───── Document passage ─────

The point of bringing up this hierarchy of cleverness is a) that it has nothing to do with virtue, and b) following from a) some people are both more clever than others around them and also bastards, or at least opportunists. Whether it is grasping for power, or extracting riches, or craving the trinkets of status, there is a never ending scramble to get to the top of the pile. Clever players usually have an edge in making use of other humans. In any population there are always wolves among the sheep (and often in sheep’s clothing). 

Monolithic organizations like religions are ready made tools for the wolves among us. Historically religions have been exploited by the wolves, and where religions still have power, continue to be exploited. There is hardly a war fought, for example, where God isn’t on your side, whatever side that happens to be.

It is Politics 101 to rally the sheep to a war, a cause or an election using populist slogans and deceit. If religion is in the social mix, then that is a bonus for the manipulators. We are all familiar with this stuff but it never seems to fail. The Venn diagram illustration, where the role of religion overlaps with the present day role of mass entertainment fits well here. Amongst the ‘influencers’ on the Venn diagram we can prominently include those wolves in sheep’s clothing.

This George Orwell meme which turned up on my Facebook page sums up the power dynamic nicely:

 

8.  The Stories We Tell God; The Stories We Tell Each Other; The Stories We Tell Ourselves

 

Whatever the individual level of cleverness there are some things which bring us together as humans. Religions celebrate and depend upon some of these common human qualities. Equally, many activities in our modern lives also turn on timeless habits and preferences.

For example, we are a story-telling species. This is a bit peculiar. Only a handful of the species are gifted story-tellers, while the rest are imitation or fake story-tellers, mindlessly retelling borrowed ideas. In fact some friends may become quite upset if you tell them a story which is not on the standard menu, like satirizing the end of a familiar TV drama. Depending upon your global postcode, a god or gods has also given you stories to retell in the form of sermons and prayers.

I once toyed with the idea of becoming a journalist, but lost enthusiasm when I realized that I would have to tell the same stories over and over again – the same murders, the same scandals, the same family tragedies and national disasters. That is what sells newspapers. The more negative the better, since fear is an attention getting mechanism. Those pub stories about today’s football match triumph or wipeout are person to person with body language and slang, so in a sense more memorable than the newspaper sports page. However they are rarely more original. It’s the same tale of familiar talk about familiar things.

When it comes to familiar stories you have to hand it to compilations like the Christian Bible or the Q’ran, or religious lessons wrapped in mythology the world over. Plagiarism has been with us forever, one of humankind’s most useful tools. Think for a moment about Aesop’s Fables. Aesop, I understand, is said to have been born about 620 BC. Hands up if you can’t see Aesop’s Fables repeated again and again in biblical parables, supposedly the newly minted words of God. That’s smart marketing, exactly what the target audience wanted. The rules today are exactly the same for you and me. If you want to be socially accepted for heaven’s sake don’t be too original.

───── Dataset content ─────

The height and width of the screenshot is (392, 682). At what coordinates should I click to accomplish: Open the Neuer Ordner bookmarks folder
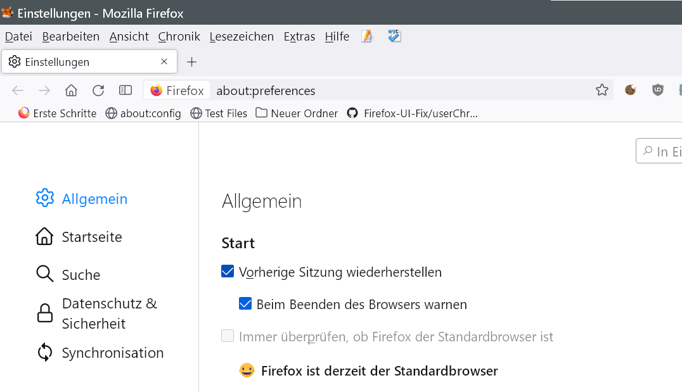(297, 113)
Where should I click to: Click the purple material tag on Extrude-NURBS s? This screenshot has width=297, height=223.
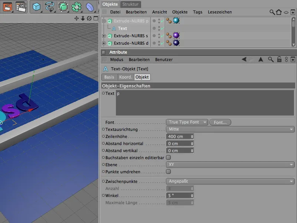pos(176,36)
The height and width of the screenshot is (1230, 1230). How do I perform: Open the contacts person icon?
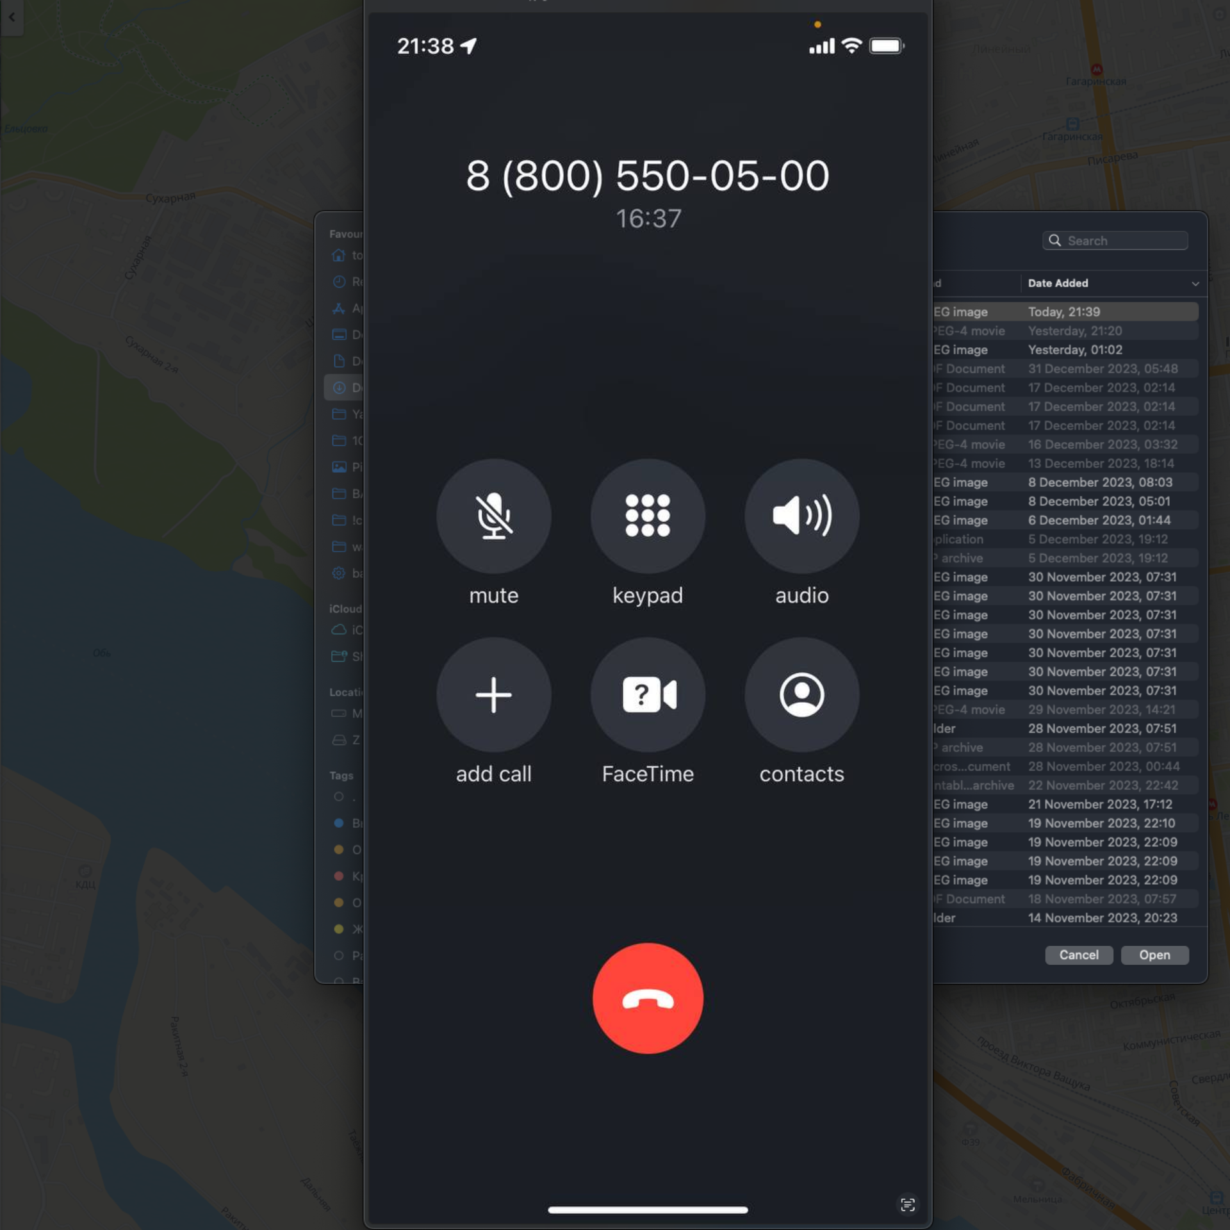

─────

> **Tasks**:
1/ In the essay excerpt on religion and storytelling, what made the writer lose enthusiasm for becoming a journalist?
2/ Please write the next part of the essay excerpt on religion and storytelling, picking up after its final sentence.
The items are not needed for what follows.

> **Exercise results**:
1/ The writer realized that journalism would mean telling the same stories over and over again: the same murders, scandals, family tragedies and national disasters.

2/
 

9. We All Live In Gilded Cages Or Chicken Wire Cages. So What?

 

Perhaps the tone of this talk has drifted a bit towards suggesting that we, the wannabe clever observers and anthropologists, live on a higher plane of pure reason and superior understanding to the masses. A glance back at my own life journey,  from dockyard labourer to university lecturer to zero status ancient living in a rented room on a safety net pension to me quickly makes a mockery of such pretensions. Our journey is not necessarily more fun on a first class ticket versus economy, and after all, the destination is the same. 

Yet back on the mean streets of earning a daily wage, attitudes and  philosophies are expressed in mass circulation headlines, not genteel discussion. Let’s think about this for a moment. Take identity politics. Politics is supposed to be the art of reconciling conflicting values and interests. Yet, identity politics exploits the very opposite of reconciliation. Identity politics has been the flavor of the age for a while now. It comes and goes through history with the regularity of a tide. For example, depending upon the mood of your neighbours, in social media today you might be tagged as ‘woke’ or a small-brained MAGA type creature. That’s not quite as bad as our ancestors’ habit of calling you a witch or a heretic and having you burnt on a bonfire. Heck, didn’t Jesus Christ say something about loving your neighbor?  Ancient or modern, the animosities are similar, and at some level will probably always be with us.

 

10. The Moral Universe of Which We Do Not Speak

 

Religions have always claimed a special right to define what is moral among humans and what is not. (It has been a bit of a puzzle to me why gods would care, but that’s just my  dim understanding). In modern Australian society, among its 300 or so immigrant ethnicities, some folk still do give gods a vote on morality, but amongst the majority, probably not. Nowadays morality is outsourced in a variety of ways. A couple of more obvious examples would be secular law, and the fondly claimed Australian characteristic of giving everyone a fair go.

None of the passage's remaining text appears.